Industrial employment is moving to the interior of Brazil. In the last five years, industry was only behind agriculture in the job generation ranking far from capitals. Of every four jobs created in the period, just one came up in capitals.
Of the 1.057 million openings created by industry, 75.99% were offered in cities far from metropolitan regions. In trade, this proportion was 57.8% and in services, 44.2%.
Among the main industrial employment hubs in the interior of the country were the cities of Campinas, São José dos Campos and Franca (in the southeastern state of São Paulo), Joinville and Blumenau (in Santa Catarina), Caxias do Sul (in Rio Grande do Sul, the last two southern states) and Divinópolis (in the southeastern state of Minas Gerais).

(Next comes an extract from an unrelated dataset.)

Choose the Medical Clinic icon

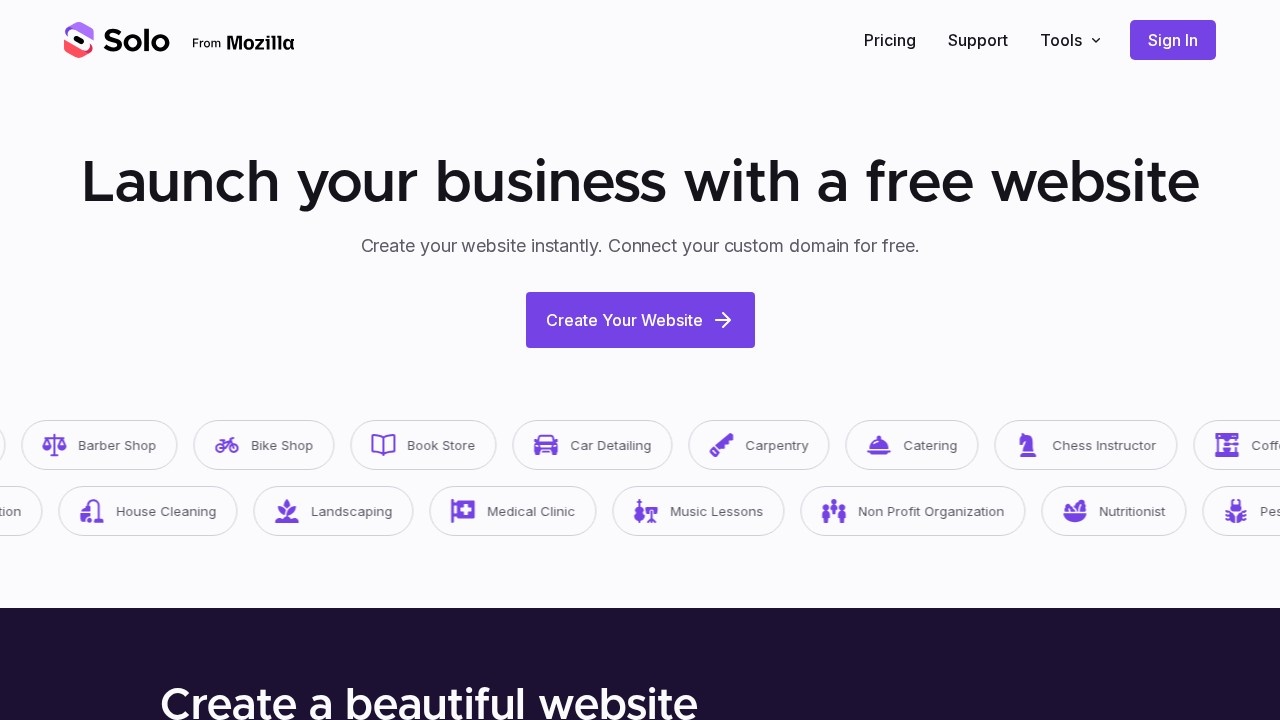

The movement of industrial employment to the interior became more intensive after 2000. Of the stock of 6.06 million jobs existing in the sector in 1999, 55.98% were outside capitals.
The changes in profile of the labor market are part of study Industrial Job Generation in Capitals and Interior, disclosed Thursday, January 12, by the National Service of Industrial Education (Senai).
"The main factors that influenced the growth of industrial employment in the interior are the tax advantages offered by cities for the installation of new companies and to the low cost of labor," stated the coordinator of the study, João Luiz Saboia, who is the director of the Institute of Economics at the Federal University of Rio de Janeiro (UFRJ).
Based on figures in the General Register of Employment and Unemployment (Caged) and on the Annual Report of Social Information (Rais), developed by the Ministry of Labor, the research reveals that traditional activities, like those related to non-metallic ores, wood and furniture, textile and garment, shoes, and food and beverage were those that generated most jobs in the interior.
Over 80% of the positions opened in this sector in the last five years arose in companies located outside large centers. "Even in modern sectors, like transport material, job generation in capitals was not even 40% of the total," according to the research.
The study also shows that, despite the growth, in the offer of jobs in the interior, 11 capitals are prominent among the 50 micro-regions responsible for the generation of almost 60% of the industrial jobs created between 2000 and 2004.
Of these micro-regions, 39 are located in the South and Southeast of the country. The 50 micro-regions that most eliminated industrial jobs in the last five years are concentrated in the least developed regions of the country.
Of these, 22 were in the northeast, seven in the Midwest, and three in the North. Only 18 are located in the South or Southeast. "The creation of jobs is still concentrated in the most developed areas of the South and Southeast, with special highlight to the state of São Paulo," stated Saboia.
According to the study, the micro-region that generated most industrial jobs in the country was Porto Alegre. With a diversified industry, the capital of the state of Rio Grande do Sul opened 48,496 industrial jobs between 2000 and 2004, especially in the sectors of metallurgy, mechanics, shoes, rubber, tobacco and leather.
Next comes São Paulo, with the generation of 35,801 industrial work posts. Campinas is the third micro-region that offered most jobs. In the last five yeas, the industrial sector in this region has employed 35,633 workers, especially in the sectors of metallurgy, transport material, chemistry, pharmaceutical products, and textile and garments.